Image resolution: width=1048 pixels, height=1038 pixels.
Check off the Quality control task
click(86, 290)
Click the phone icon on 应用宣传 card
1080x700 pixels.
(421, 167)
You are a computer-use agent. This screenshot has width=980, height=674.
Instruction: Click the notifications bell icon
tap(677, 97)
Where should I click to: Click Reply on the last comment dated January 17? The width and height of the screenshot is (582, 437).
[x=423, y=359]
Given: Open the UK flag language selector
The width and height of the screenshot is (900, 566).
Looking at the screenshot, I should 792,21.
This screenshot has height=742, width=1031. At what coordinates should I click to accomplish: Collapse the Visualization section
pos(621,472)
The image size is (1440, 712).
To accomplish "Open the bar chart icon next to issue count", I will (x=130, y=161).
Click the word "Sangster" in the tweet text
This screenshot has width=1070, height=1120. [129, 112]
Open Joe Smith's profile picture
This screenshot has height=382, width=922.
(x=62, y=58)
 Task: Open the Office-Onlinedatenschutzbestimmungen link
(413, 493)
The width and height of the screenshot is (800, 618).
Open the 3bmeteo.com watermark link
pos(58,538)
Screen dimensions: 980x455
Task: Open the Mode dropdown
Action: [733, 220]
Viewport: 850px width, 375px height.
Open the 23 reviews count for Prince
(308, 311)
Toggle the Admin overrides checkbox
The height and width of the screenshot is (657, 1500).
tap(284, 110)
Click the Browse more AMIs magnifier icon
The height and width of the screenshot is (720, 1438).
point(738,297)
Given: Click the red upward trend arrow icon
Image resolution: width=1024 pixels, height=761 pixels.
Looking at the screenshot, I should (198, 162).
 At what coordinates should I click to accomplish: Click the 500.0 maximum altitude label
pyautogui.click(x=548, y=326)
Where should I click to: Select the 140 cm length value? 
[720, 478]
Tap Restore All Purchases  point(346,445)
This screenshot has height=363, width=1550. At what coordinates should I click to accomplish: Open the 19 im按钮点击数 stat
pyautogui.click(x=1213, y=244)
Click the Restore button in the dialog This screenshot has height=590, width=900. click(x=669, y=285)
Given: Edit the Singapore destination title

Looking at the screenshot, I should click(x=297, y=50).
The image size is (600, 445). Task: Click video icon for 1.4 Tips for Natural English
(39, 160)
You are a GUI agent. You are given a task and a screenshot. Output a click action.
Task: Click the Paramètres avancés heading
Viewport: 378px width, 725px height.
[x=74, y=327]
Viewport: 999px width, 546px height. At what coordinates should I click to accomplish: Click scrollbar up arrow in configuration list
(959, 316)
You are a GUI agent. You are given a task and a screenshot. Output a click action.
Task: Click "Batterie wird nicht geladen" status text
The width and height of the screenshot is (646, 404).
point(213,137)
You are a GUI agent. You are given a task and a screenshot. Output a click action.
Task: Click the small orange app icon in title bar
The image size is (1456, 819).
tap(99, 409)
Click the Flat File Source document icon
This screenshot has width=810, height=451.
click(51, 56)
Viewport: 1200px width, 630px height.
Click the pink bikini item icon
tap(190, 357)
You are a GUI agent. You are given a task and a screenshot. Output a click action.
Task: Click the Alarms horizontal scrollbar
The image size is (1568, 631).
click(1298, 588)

****************************************

> Given problem:
Copy out all of the material above line for line, changing nothing.

> Written response:
Image resolution: width=1048 pixels, height=1038 pixels.
Check off the Quality control task
click(86, 290)
Click the phone icon on 应用宣传 card
1080x700 pixels.
(421, 167)
You are a computer-use agent. This screenshot has width=980, height=674.
Instruction: Click the notifications bell icon
tap(677, 97)
Where should I click to: Click Reply on the last comment dated January 17? The width and height of the screenshot is (582, 437).
[x=423, y=359]
Given: Open the UK flag language selector
The width and height of the screenshot is (900, 566).
Looking at the screenshot, I should 792,21.
This screenshot has height=742, width=1031. At what coordinates should I click to accomplish: Collapse the Visualization section
pos(621,472)
The image size is (1440, 712).
To accomplish "Open the bar chart icon next to issue count", I will (x=130, y=161).
Click the word "Sangster" in the tweet text
This screenshot has width=1070, height=1120. [129, 112]
Open Joe Smith's profile picture
This screenshot has height=382, width=922.
(x=62, y=58)
 Task: Open the Office-Onlinedatenschutzbestimmungen link
(413, 493)
The width and height of the screenshot is (800, 618).
Open the 3bmeteo.com watermark link
pos(58,538)
Screen dimensions: 980x455
Task: Open the Mode dropdown
Action: [733, 220]
Viewport: 850px width, 375px height.
Open the 23 reviews count for Prince
(308, 311)
Toggle the Admin overrides checkbox
The height and width of the screenshot is (657, 1500).
tap(284, 110)
Click the Browse more AMIs magnifier icon
The height and width of the screenshot is (720, 1438).
point(738,297)
Given: Click the red upward trend arrow icon
Image resolution: width=1024 pixels, height=761 pixels.
Looking at the screenshot, I should (198, 162).
 At what coordinates should I click to accomplish: Click the 500.0 maximum altitude label
pyautogui.click(x=548, y=326)
Where should I click to: Select the 140 cm length value? 
[720, 478]
Tap Restore All Purchases  point(346,445)
This screenshot has height=363, width=1550. At what coordinates should I click to accomplish: Open the 19 im按钮点击数 stat
pyautogui.click(x=1213, y=244)
Click the Restore button in the dialog This screenshot has height=590, width=900. click(x=669, y=285)
Given: Edit the Singapore destination title

Looking at the screenshot, I should click(x=297, y=50).
The image size is (600, 445). Task: Click video icon for 1.4 Tips for Natural English
(39, 160)
You are a GUI agent. You are given a task and a screenshot. Output a click action.
Task: Click the Paramètres avancés heading
Viewport: 378px width, 725px height.
[x=74, y=327]
Viewport: 999px width, 546px height. At what coordinates should I click to accomplish: Click scrollbar up arrow in configuration list
(959, 316)
You are a GUI agent. You are given a task and a screenshot. Output a click action.
Task: Click "Batterie wird nicht geladen" status text
The width and height of the screenshot is (646, 404).
point(213,137)
You are a GUI agent. You are given a task and a screenshot. Output a click action.
Task: Click the small orange app icon in title bar
The image size is (1456, 819).
tap(99, 409)
Click the Flat File Source document icon
This screenshot has width=810, height=451.
click(51, 56)
Viewport: 1200px width, 630px height.
Click the pink bikini item icon
tap(190, 357)
You are a GUI agent. You are given a task and a screenshot. Output a click action.
Task: Click the Alarms horizontal scrollbar
The image size is (1568, 631).
click(1298, 588)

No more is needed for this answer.